Berbagai peristiwa yang terjadi di berbagai wiayah di belahan bumi ini
ternyata bisa ditangkap secara simultan dalam dukungan kemajuan teknologi
komunikasi. Sebut saja salah satunya dengan televisi, yaitu sebuah media
massa yang sangat ampuh mempengaruhi perilaku penontonnya. Jaeni
mencoba menggali permasalahan perluasan wilayah-wilayah budaya akibat
tayangannya yang cukup menjangkau keluasan tertentu dalam perspektif
komunikasi. Bekal penonton yang kadang belum siap dengan jejalan
informasi yang, salah satunya, memamerkan berbagai gejala gaya hidup
hedonis, telah menjadikan kaum muda "yang belum punya bekal" menjadi
kaum pemimpi yang sakit. Dalam mencoba meraih gaya hidup "idaman"

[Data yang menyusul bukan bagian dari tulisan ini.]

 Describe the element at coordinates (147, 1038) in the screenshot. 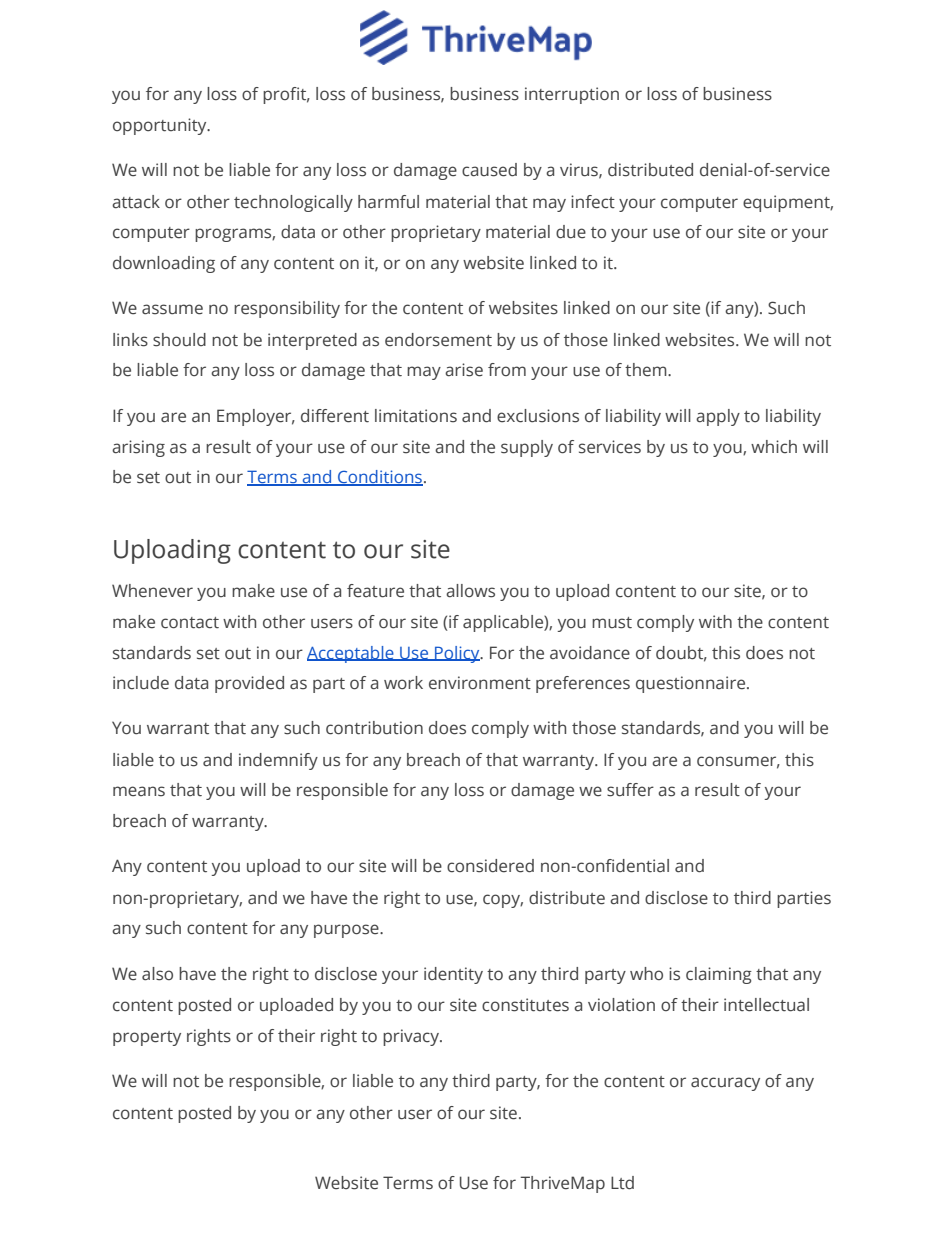

I see `property` at that location.
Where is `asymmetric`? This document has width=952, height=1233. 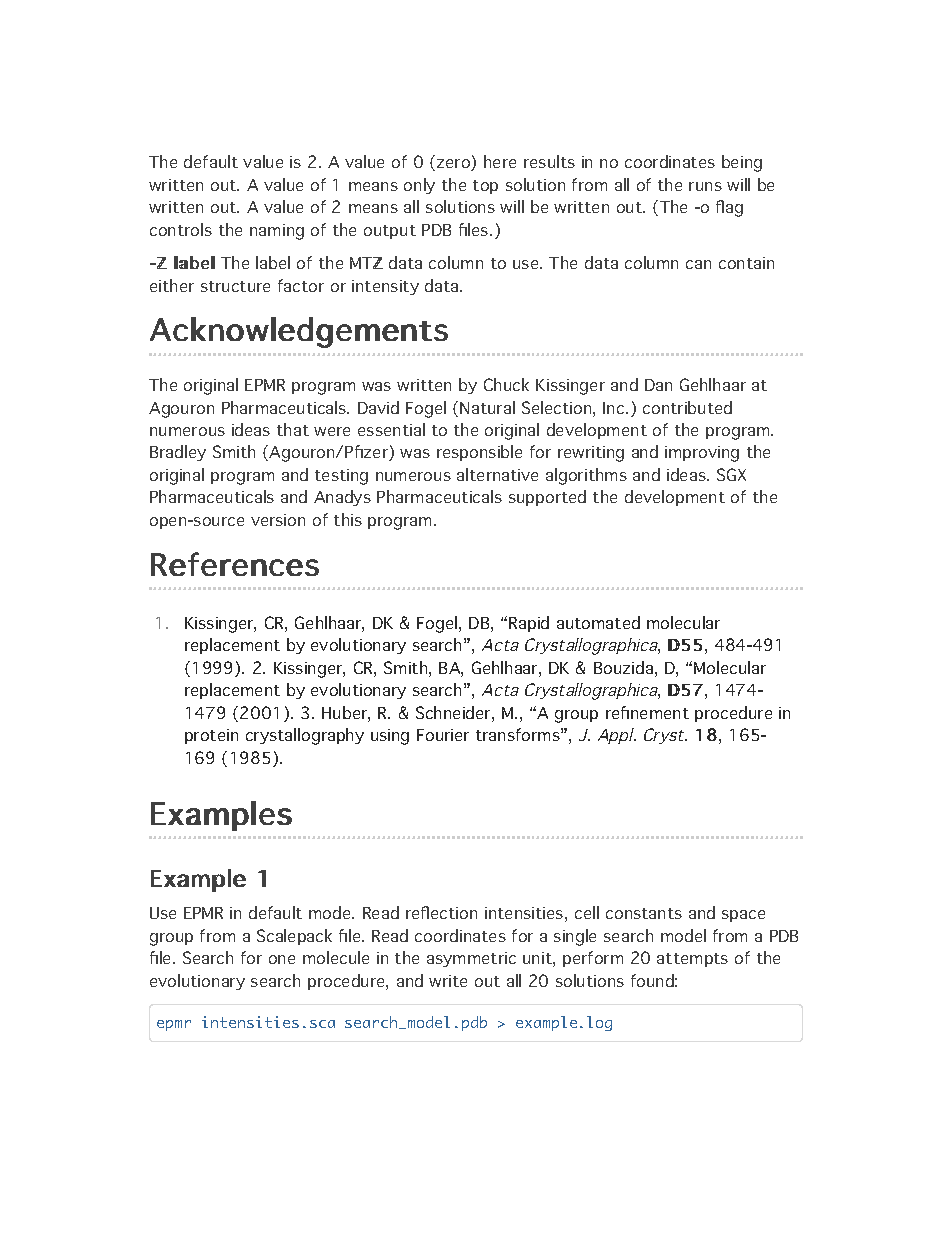 asymmetric is located at coordinates (471, 959).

tersebut, banyak kalangan muda yang sudah tak lagi punya landasan pikir
yang rasional, sehingga sangat rapuh untuk menerima berbagai bujuk rayu
dari tawaran iklan yang cukup menjejali kehidupan mereka, baik di ruang
keluarga maupun juga di berbagai ruang publik. Kekuatan teknologi
komunikasi dan multimedia ini tak hanya merambah masalah perluasan
jangkauan sasaran komunikasi semata, namun juga secara substansial telah
banyak membantu penciptaan desain grafis, terutama dalam fasilitasi produk
desain model pentas akustika seperti yang ditawarkan oleh Dedy Suardi
dengan judulnya Mendesain Model Pentas Akustika (Perspektifis Tiga Dimensi)
Lewat Komputer Grafis. Di sini penulis tidak mengaitkannya dengan perkara
akar arsitektural produk local genius, namun semata-mata rancang bangunnya
dibuat atas pertimbangan implementasi auditif dan yang secara visual
berkesan futuristik.
Demikianlah sajian jurnal kali ini dengan berbagai ragam persoalan dan
kajian yang berkaitan dengan mitos, seni, dan kehidupan. Diharapkan ada
sesuatu yang bisa dipetik dan memberikan inspirasi bagi kajian yang lain
meski dalam topik yang sama. Di satu sisi kita mesti sering menoleh ke
belakang, untuk secara arif menangkap pesan-pesan world view dari nenek
moyang kita, namun di sisi lain,dalam waktu yang sama, kita juga mesti
menatap ke depan, bukan sekedar untuk tidak tertabrak, namun untuk
menyiasati kehidupan seiring dengan kemajuan teknologi komunikasi yang
secara kuat memberikan penyaranan pada sebuah gaya hidup yang baru. Di
sinilah tuisan di atas diharapkan bisa bermakna.